Pro-Russian rebels on Friday vowed to conquer more territory in eastern Ukraine and ruled out peace talks after Kiev retreated from a long-disputed airport, casting aside Europe's latest push for a truce, AFP reports.
Pro-Russian rebels on Friday vowed to conquer more territory in eastern Ukraine and ruled out peace talks after Kiev retreated from a long-disputed airport, casting aside Europe's latest push for a truce, AFP reports.
The defiant comments from Donetsk separatist leader Alexander Zakharchenko came as Ukraine renewed allegations of Russian army units fighting with rebels across the frontline dividing the war-torn country's industrial east.
Western nations have branded the gunmen's recent surge as a land grab in violation of a September truce, while Washington's UN envoy dismissed Russian peace efforts as nothing more than a Moscow "occupation plan."
Moscow strongly denies sending troops and weapons to help the rebels who now control swathes of eastern Ukraine, and accuses the West of orchestrating the downfall of the country's Russian-backed president last year.
On Friday, Russian President Vladimir Putin accused the Ukraine government of ordering "large-scale combat operations" and blamed civilian deaths on Kiev.
The separatist chief of Donetsk, an insurgent stronghold and main industrial region in the heavily-Russified east of the ex-Soviet republic, said he would no longer pursue peace negotiations.
"Our side will no longer push for any more truce talks," Zakharchenko said. "We are going to advance to the very border of Donetsk province."
Sporadic shelling echoed across the rebel stronghold on Friday, and another three soldiers were killed as well as 50 wounded, the military said. At least one civilian was also killed, according to Donetsk city officials.
New Russian offensive?
Ukraine's National Security and Defence Council chief Oleksandr Turchynov said "Russian terrorist groups" had launched a mass new offensive.
He accused Russia of "trying not only to establish control over the occupied territories, but to destroy the national identity and independence of Ukraine."

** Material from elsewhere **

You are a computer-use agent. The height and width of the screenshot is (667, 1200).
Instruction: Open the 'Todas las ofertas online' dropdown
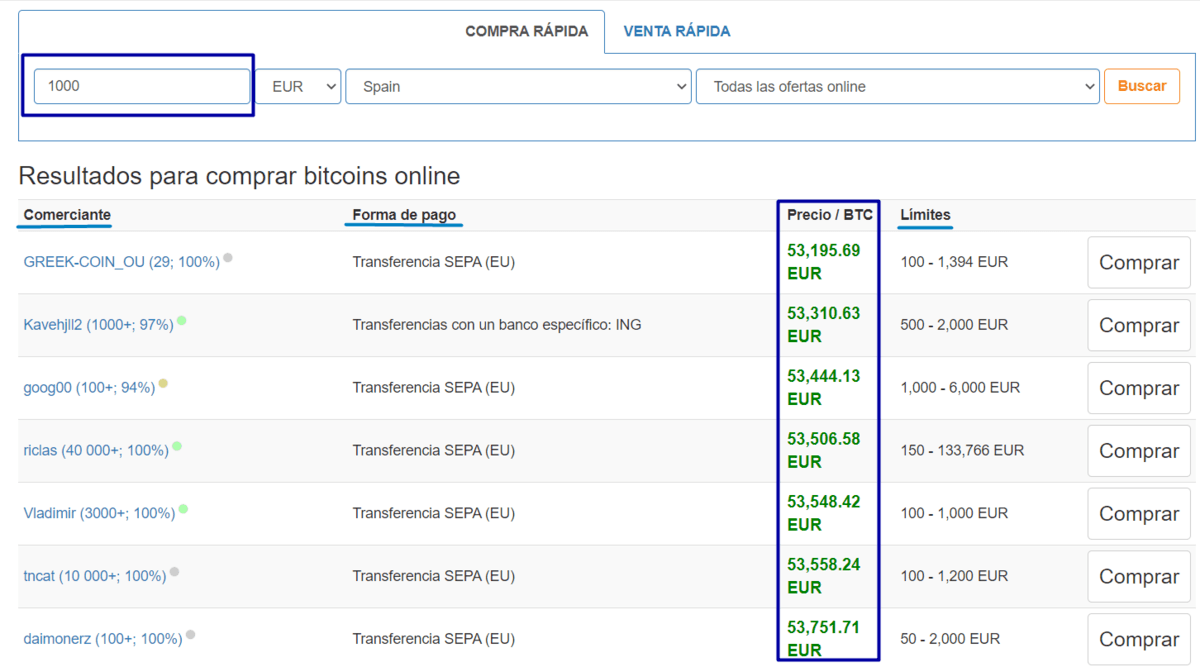click(898, 87)
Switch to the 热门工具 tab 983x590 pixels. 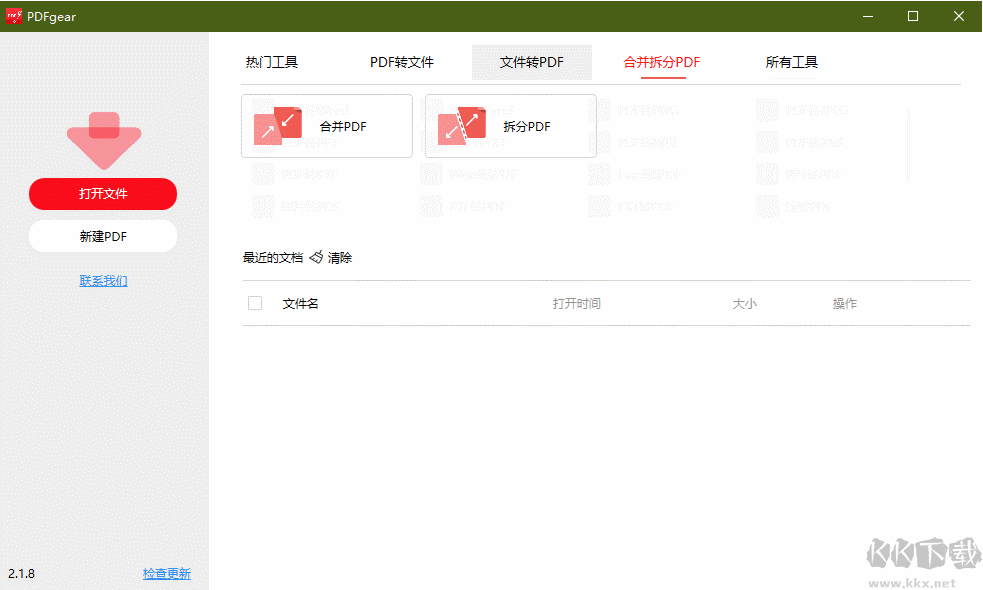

The fighting came after a wave of violence on Thursday, including a trolleybus shelling that killed eight people near Donetsk's city centre, far from the front line, underlining the increasing danger facing civilians. An earlier toll of 13 dead was reduced by officials.
Moscow and Kiev traded bitter blame over the tragedy, which occurred on the bloodiest day in the conflict since an increasingly irrelevant September truce, with more than 40 people reported killed.
Rebels also captured about 20 soldiers and paraded them in front of jeering locals at the scene of the bus shelling, where the handcuffed men were targeted with snowballs and glass.
Talks in Berlin on Wednesday saw the foreign ministers of Russia and Ukraine agree to try to arrange new negotiations between Kiev and separatist commanders in the coming days to calm the conflict that has killed more than 5,000 people since it broke out in April.
But Donetsk militias are riding a string of recent successes that include the ouster of Ukrainian forces from a disputed airport on the city's outskirts earlier this week.
The airport -- long stripped of its strategic importance by heavy shelling -- had become the symbolic prize of the conflict and had seen some of the heaviest fighting.
'Point of no retreat'
One analyst said destruction of the airport had negated its importance but that the rebel offensive was raising frightening questions for Ukrainians.
"We know that the militants have expanded their territory by 500 square kilometres (since the September truce)," Kiev's Razumkov Centre analyst Oleksiy Melnyk told AFP.
"Now, many are asking: Where is the point beyond which you cannot retreat?"
The rebel advances comes s negotiators seek to define the confines of areas that will remain under temporary rebel control once the fighting ends.
Many in Kiev fear that the demarcation line will soon turn into an actual border splitting Ukraine from a resource-rich region that will eventually be folded into Russia.
The violence has threatened to spiral out of control after a December lull that instilled hope in EU leaders that the diplomatically and economically damaging war on the bloc's eastern frontier could finally be drawing to a close.
Moscow is already under heavy US and EU sanctions over its alleged actions in Ukraine, and Western diplomats in Kiev linked the past week's spike in attacks to a reported infusion of advanced Russian artillery and equipment into the war zone.